Tout commence lorsqu’un membre du gouvernement, dont l’identité est un secret de Polichinelle, se sent soudainement piqué au vif. Son outil de prédilection pour soigner son ego blessé ? La Haute Autorité de la communication (HAC), transformée pour l’occasion en tribunal des âmes sensibles.
Le chef d’accusation est un modèle de précision juridique : GMT aurait publié des articles « anonymes censés salir l’image » du plaignant. « C’est curieux, s’étonne Morel Mondjo Mouega, le rédacteur en chef de GMT, nous sommes un média parfaitement identifié. » Précisons même que depuis que ce ministre a quitté le gouvernement, GMT n’a plus écrit une ligne sur lui. Mais pourquoi laisser les faits entraver une bonne petite intimidation ?
La convocation de la HAC, un chef-d’œuvre de flou artistique, ne cite aucun article précis. C’est dire la clairvoyance de l’institution : elle sait qu’il y a offense, même sans preuve. Elle convoque donc GMT pour… deviner sur quel texte porterait la plainte. Un jeu de société passionnant, version administrative : « Trouvez l’article qui a fâché le ministre ! »
Face à cette situation, le parti Ensemble pour le Gabon (EPG) a sorti sa plus belle plume pour s’indigner.
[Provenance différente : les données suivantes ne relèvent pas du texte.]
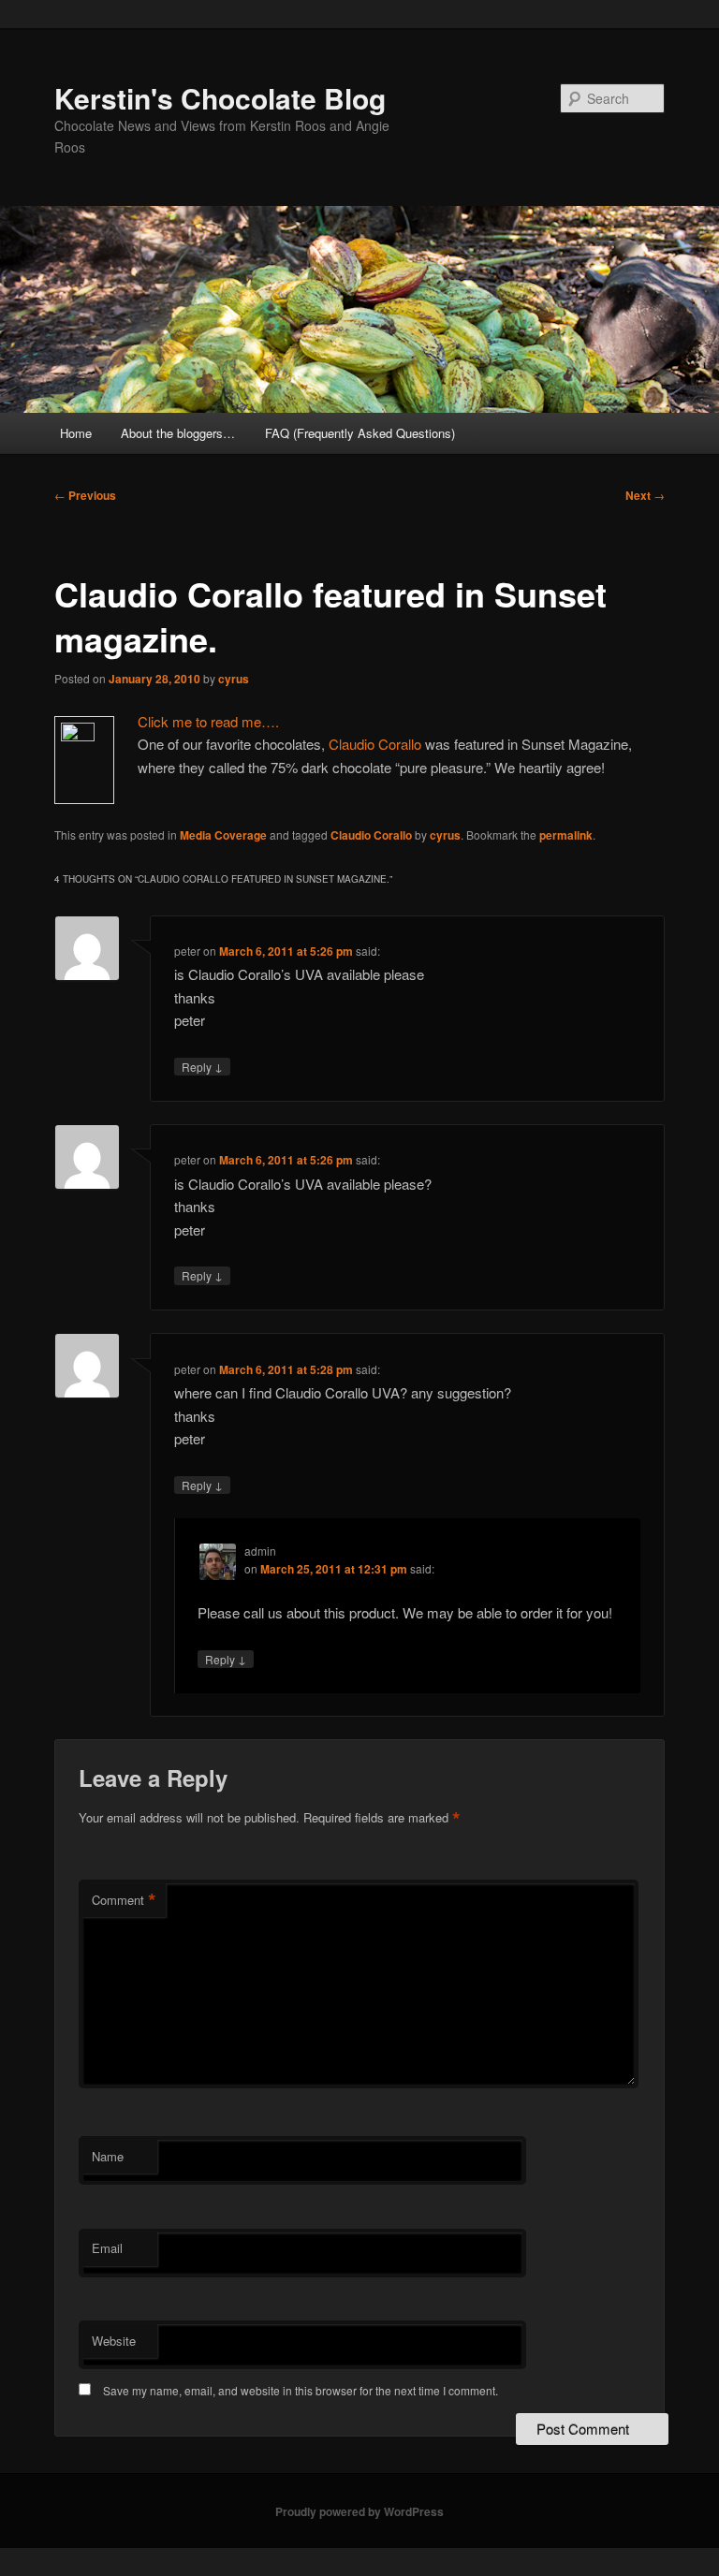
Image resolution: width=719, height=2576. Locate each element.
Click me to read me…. (208, 721)
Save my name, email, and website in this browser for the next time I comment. (300, 2390)
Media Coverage (223, 835)
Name (108, 2156)
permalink (566, 835)
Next (645, 495)
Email (107, 2248)
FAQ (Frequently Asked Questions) (360, 433)
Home (76, 433)
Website (114, 2340)
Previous (85, 495)
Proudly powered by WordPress (359, 2511)
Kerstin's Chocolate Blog (220, 98)
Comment (124, 1900)
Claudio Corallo (375, 744)
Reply (202, 1066)
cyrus (233, 678)
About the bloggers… (178, 433)
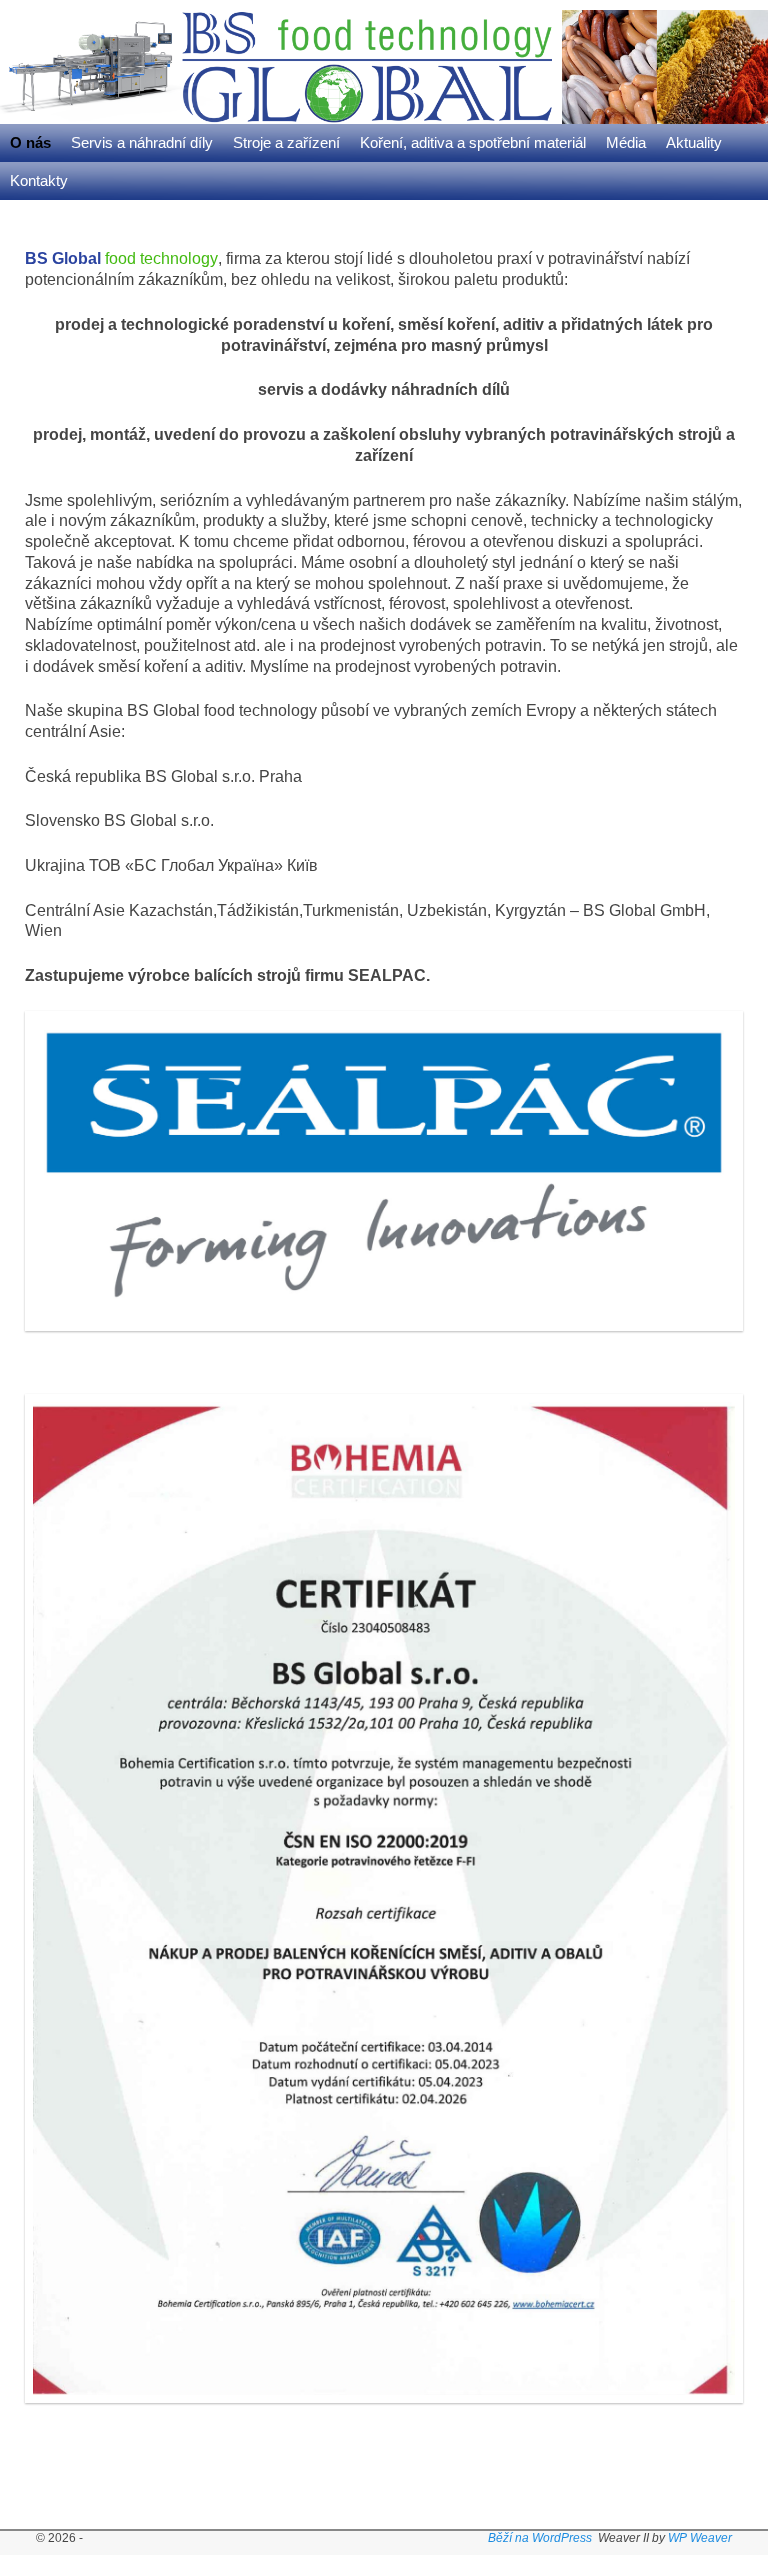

Dans un communiqué, il ose rappeler, candide, que « la liberté de la presse est un pilier de la démocratie » et que « le Code de la communication interdit la censure ». Quel idéaliste ! On lui souffle à l’oreille que dans les hautes sphères, la démocratie est un concept décoratif, comme un vase qu’on sort pour les visiteurs importants.
Le paradoxe est pourtant savoureux : le même gouvernement qui brandit son (relatif) bon classement RSF comme un trophée s’évertue à museler la presse à coups de plaintes fantômes. C’est un peu comme se vanter d’être un grand cuisinier tout en servant des plats surgelés.
Ainsi, le « quatrième pouvoir » gabonais est sommé de se taire, non pas pour ce qu’il a dit, mais pour ce qu’on imagine qu’il aurait pu penser. La bataille est donc engagée : d’un côté, un média qui demande simplement à connaître les charges retenues contre lui ; de l’autre, un ministre qui, visiblement, possède un détecteur de calomnies bien plus performant que le commun des mortels.
En attendant, la liberté de la presse au Gabon, comme un personnage de Kafka, erre dans les couloirs de la HAC, cherchant désespérément à comprendre le crime qu’elle est accusée d’avoir commis.